DATA LINES:
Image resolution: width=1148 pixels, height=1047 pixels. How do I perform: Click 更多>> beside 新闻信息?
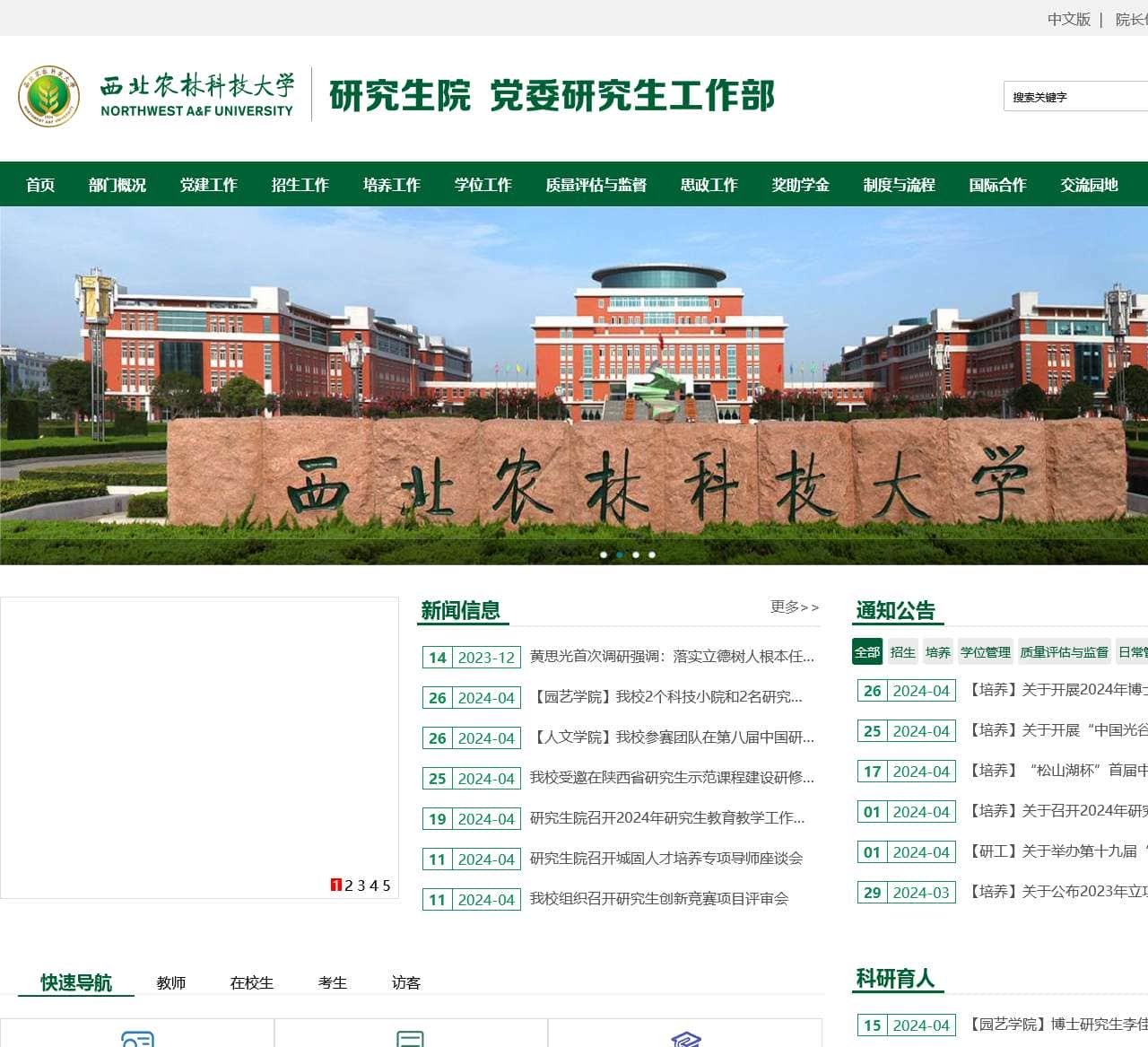[793, 607]
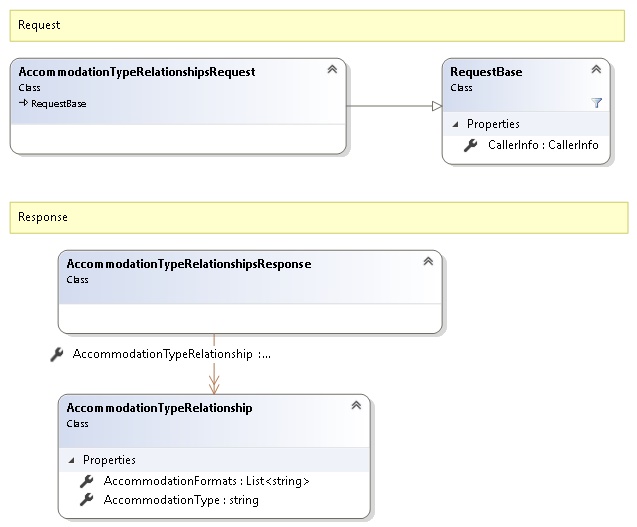Collapse the Properties section in RequestBase
This screenshot has width=637, height=527.
coord(456,124)
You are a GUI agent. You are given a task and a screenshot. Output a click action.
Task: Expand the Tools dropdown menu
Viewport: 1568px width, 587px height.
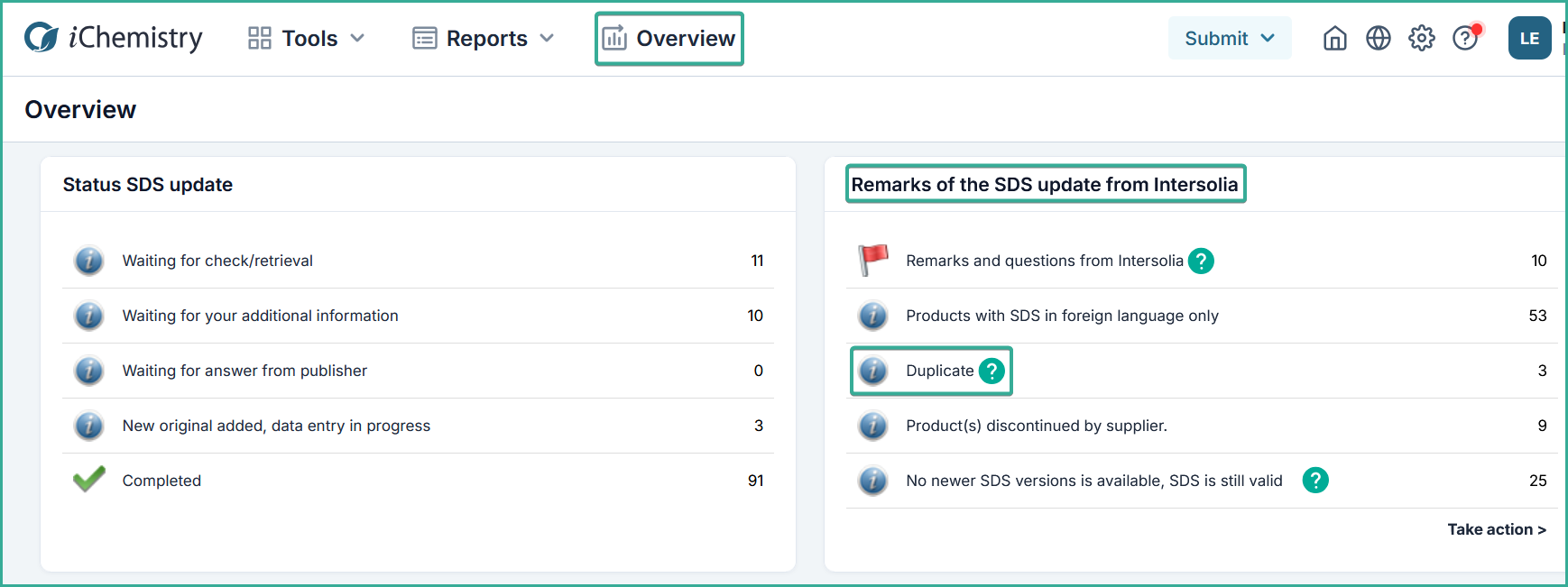pos(307,38)
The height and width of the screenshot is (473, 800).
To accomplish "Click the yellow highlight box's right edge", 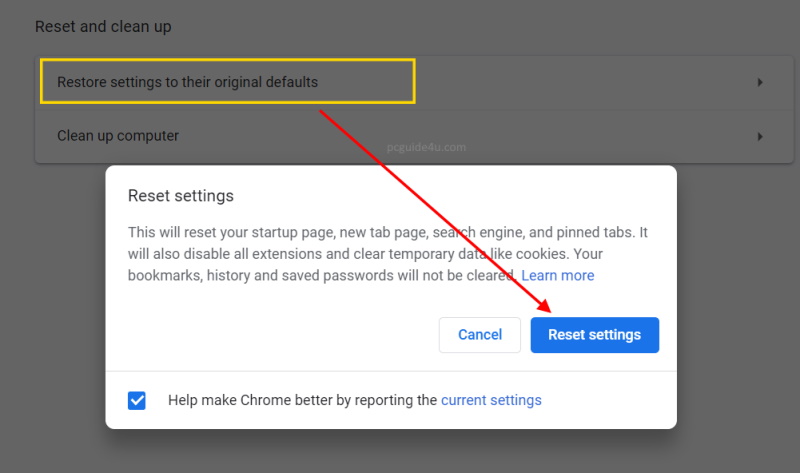I will [413, 81].
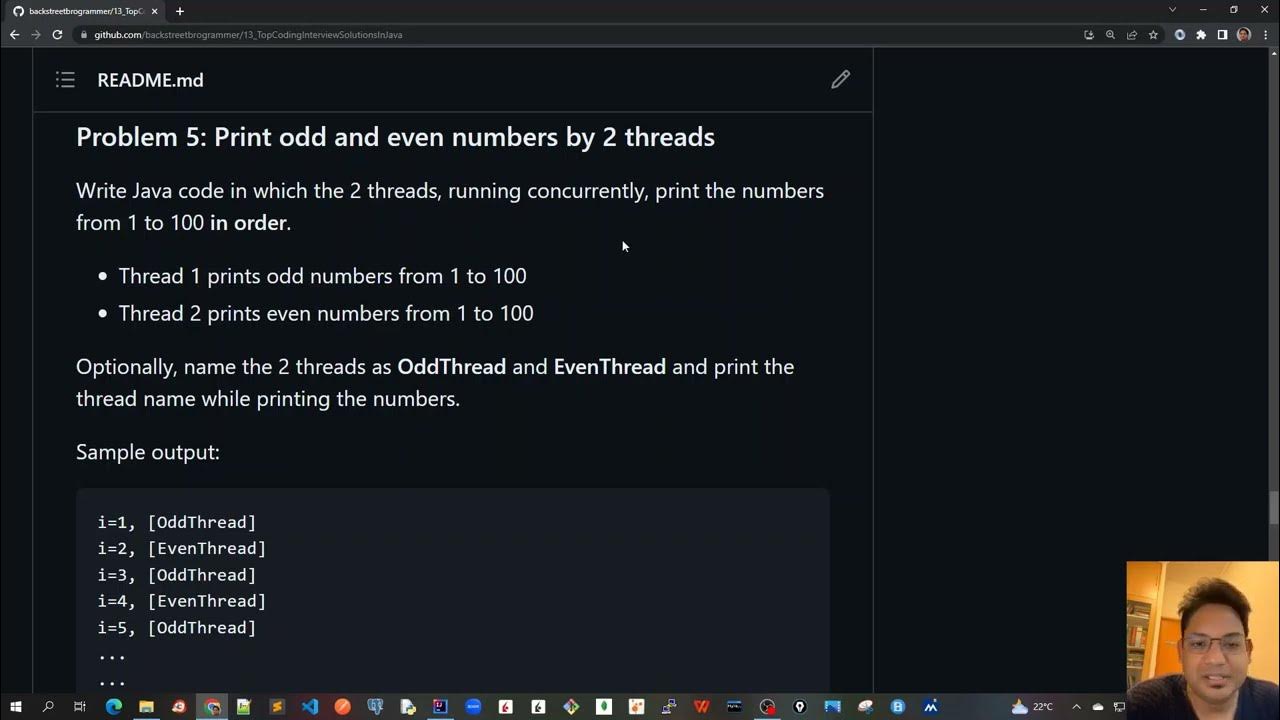
Task: Open the zoom magnifier in address bar
Action: 1110,35
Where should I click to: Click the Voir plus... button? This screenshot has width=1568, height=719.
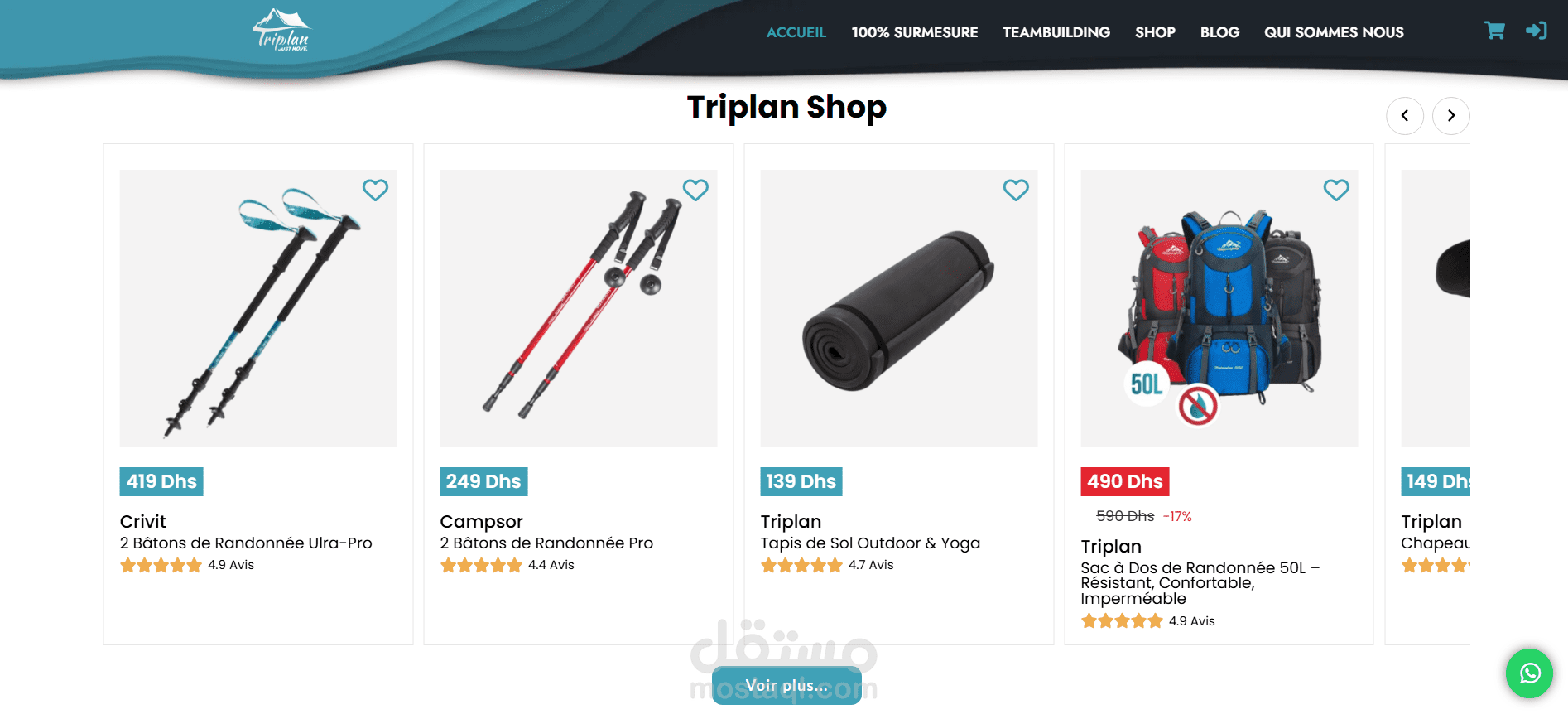pos(786,685)
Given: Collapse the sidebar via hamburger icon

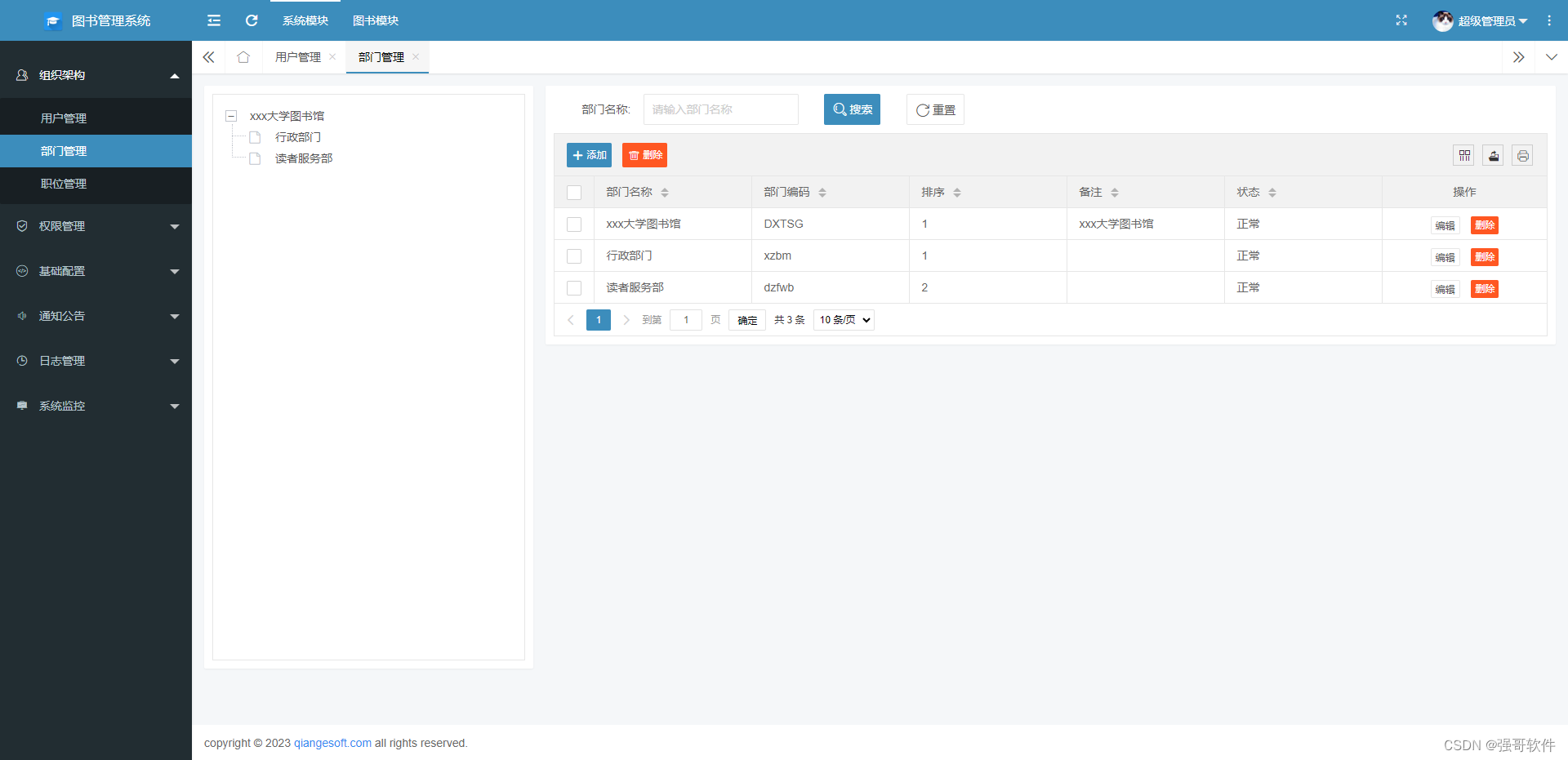Looking at the screenshot, I should click(x=213, y=20).
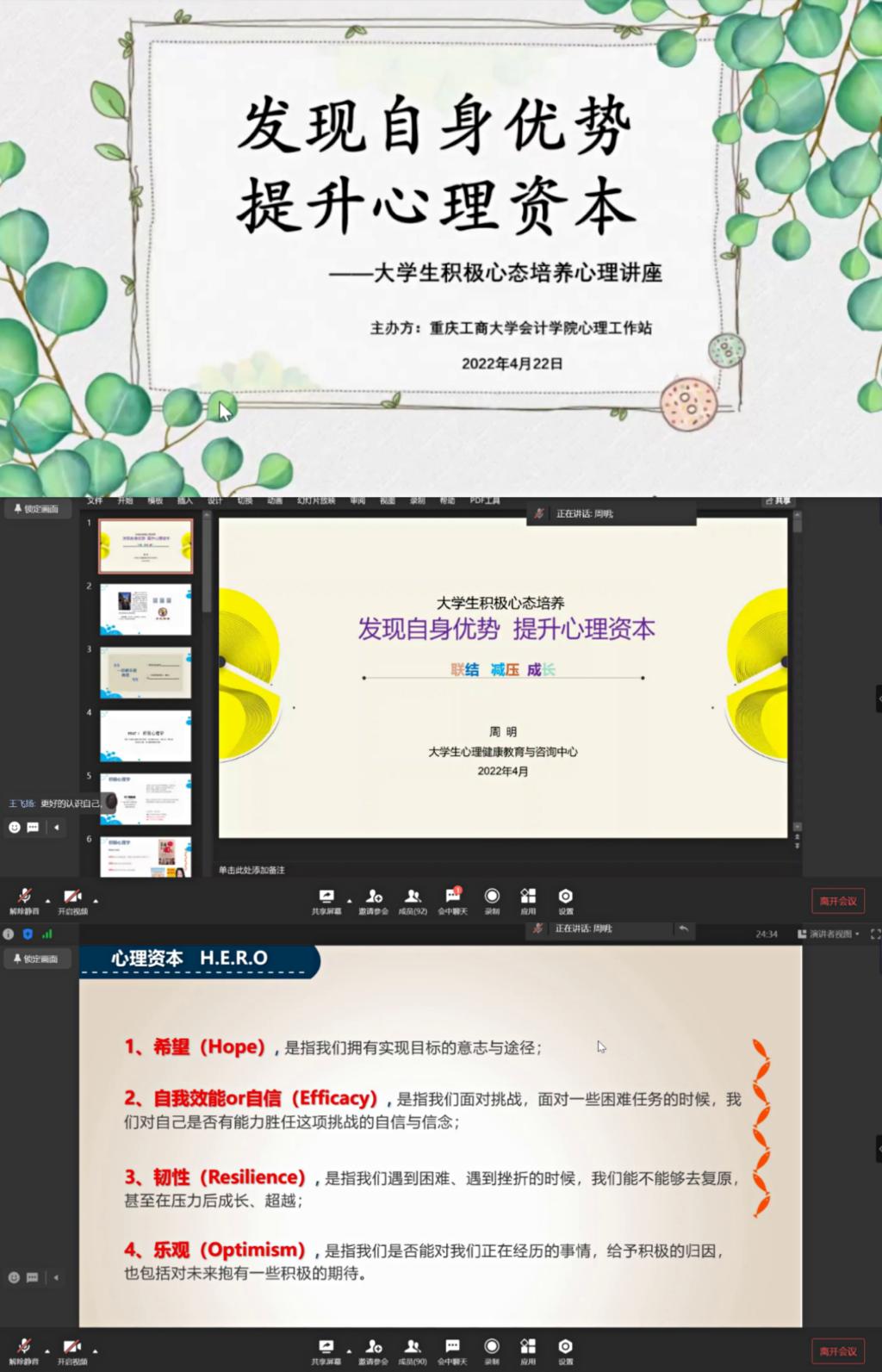Open the 成员(92) participants panel

[x=413, y=900]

GIVEN TASK: Which lines in the entries above contain the string "This"? Copy each of them, and treat the match as case-sensitive.

REPLY TO THE EXERCISE:
This screenshot has width=637, height=527.
Where should I click to: Click the Voir plus... button? This screenshot has width=1568, height=719.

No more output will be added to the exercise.